Kompasianival, ajang kopdar para blogger terbesar di Indonesia akan segera digelar. Seperti biasa, dalam rangkaian kegiatan tersebut Kompasiana menggelar Kompasiana Awards yaitu penghargaan untuk para Kompasianer yang tersebar pada sejumlah kategori.
Nah, pada Kompasiana Awards tahun ini nama saya kembali berada di antara nominasi pada kategori Best In Fiction. Judul penghargaan ini cukup ngeri-ngeri sedap. Saya sendiri merasa masih harus banyak belajar menjadi blogger di genre fiksi.
Jadi apakah nominee pada kategori ini jadi sebuah beban?Â
Jawaban diplomatisnya, iya dan tidak. Iya, karena nama saya sudah terpampang di sana, di antara lima nama dari sekian banyak penulis fiksi lain yang tulisannya hebat-hebat. Tidak, karena toh tanpa award pun, saya tetap akan betah menulis di genre ini. Jadi kita skip saja teknis penghargaannya ya. Bisa jadi polemik kalau mau didiskusikan panjang lebar. Kita langsung kita ke catatan utamanya.
Mengapa Fiksi?Â
Sebenarnya pada awal menjadi Kompasianer, tulisan-tulisan didominasi oleh tulisan non-fiksi. Saya sering menulis pada kanal humaniora, lifestyle dan keuangan. Tapi seiring waktu (3-4 tahun terakhir ini) tulisan saya lebih didominasi oleh tulisan fiksi.
Sampai saat ini tulisan saya untuk kategori fiksiana sudah berjumlah 928 tulisan, baik cerpen maupun puisi. Kalau disortir lagi, puisi yang mendominasi tulisan tersebut. Ada sekitar 600-an puisi atau kurang lebih 66% dari seluruh tulisan fiksi saya. Awal perubahan haluan genre tersebut lebih karena faktor membagi waktu antara waktu blogging dan kerjaan. Semakin ke sini, kerjaan semakin menyita waktu sehingga waktu untuk blogging jadi lebih terbatas.
Untuk tulisan dengan non-fiksi biasanya saya bisa menghabiskan waktu 1,5 jam sampai 2,5 jam mulai dari riset (jika dibutuhkan), menulis draft, swasunting sampai tulisan ditayangkan. Lebih lama lagi jika lebih banyak data yang dibutuhkan untuk menuntaskan tulisan. Sedangkan untuk tulisan fiksi lebih singkat dari itu. Malah untuk puisi, setengah jam sampai satu jam sudah bisa kelar.
Tapi semakin lama saya jadi makin menikmati menghasilkan tulisan-tulisan dengan genre fiksi. Menulis non-fiksi baru akan dilakoni kalau memang ada ide atau fenomena menarik yang akan dijabarkan secara gamblang. Seringkali ide atau fenomena itu pun dikemas dalam bentuk fiksi.
Enaknya menulis fiksi (terutama puisi) adalah kita bisa melakukan eksplorasi ide dengan ruang yang lebih lebar dibanding non-fiksi. Oke, puisi memang bisa jadi media curhat kepada pembaca. Tapi lebih dari itu, kita bisa bermain dengan diksi dan metafora untuk mengungkapkan pikiran terhadap sebuah isu tertentu lewat puisi. Apakah isu tersebut dari peristiwa yang sedang aktual atau karena isu tersebut memang jadi perhatian bersama seperti isu lingkungan hidup atau sosial budaya.
Kita juga tidak perlu repot-repot menggurui pembaca lewat puisi kita.
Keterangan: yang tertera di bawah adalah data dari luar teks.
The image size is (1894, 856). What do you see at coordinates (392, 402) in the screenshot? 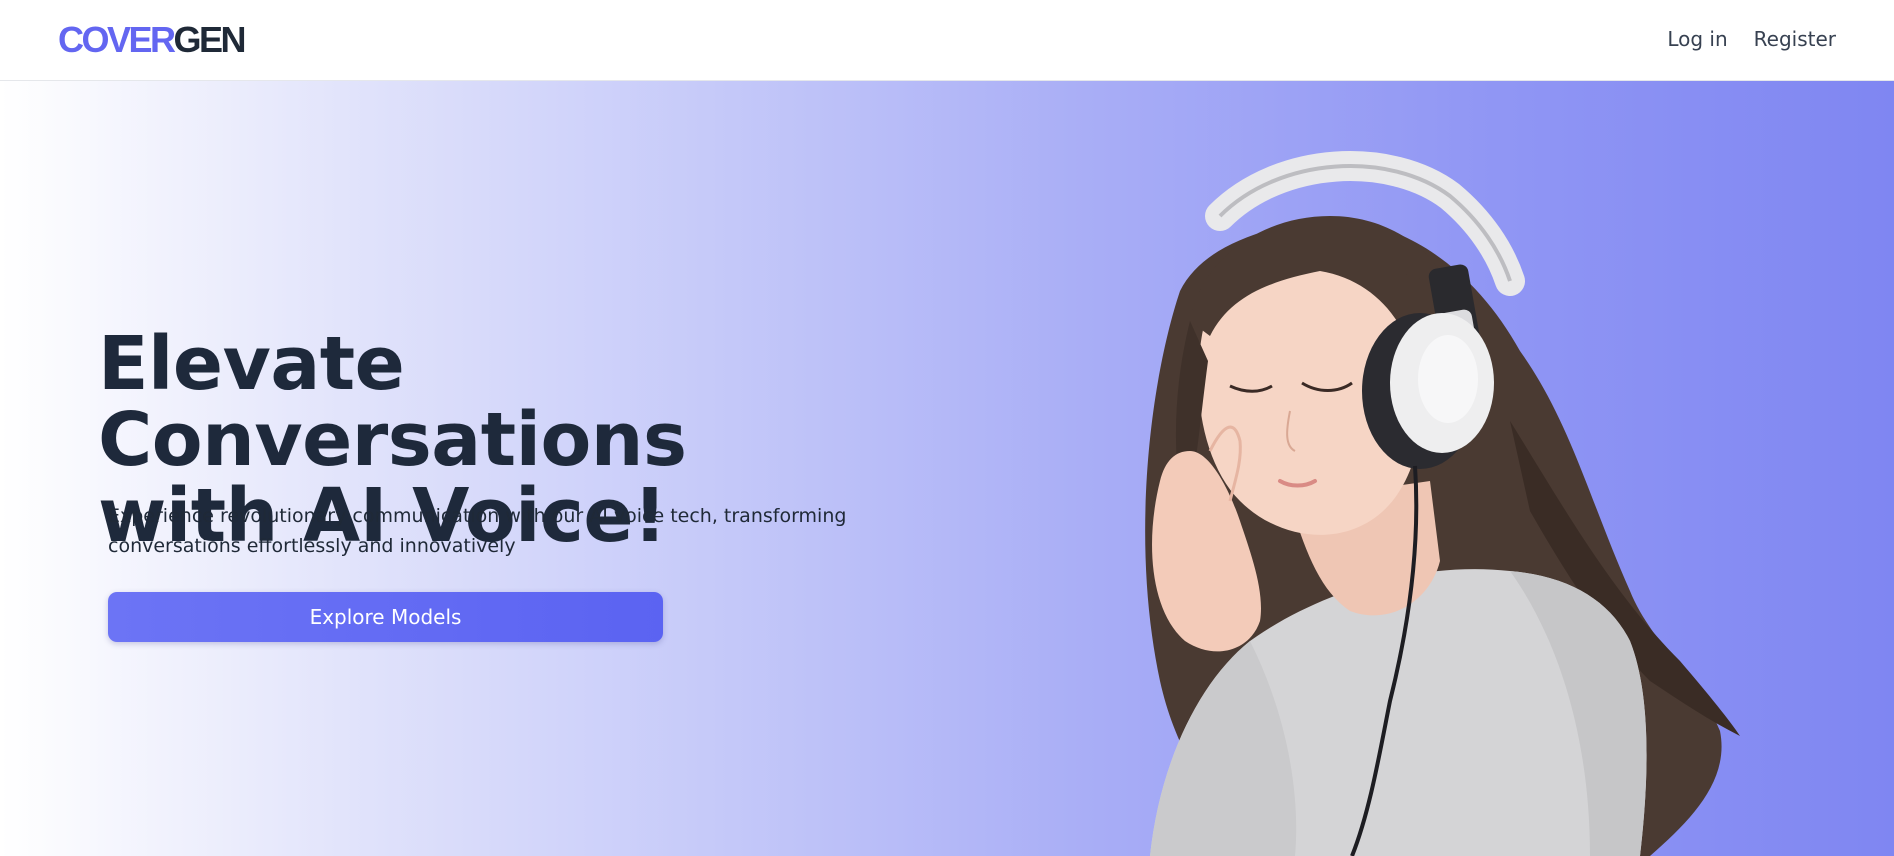
I see `headline-line-1: Elevate Conversations` at bounding box center [392, 402].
Ruang interpretasi dibuka selebar-lebarnya kepada pembaca. Kalau ternyata pembaca bisa satu frekuensi dengan penulis, ya syukur. Kalau tidak, ya tidak apa-apa. Ini berbeda dengan tulisan non-fiksi yang memang harus dibuat segamblang mungkin agar tidak multitafsir dan pembaca tidak salah menanggapi pesan yang hendak disampaikan penulis.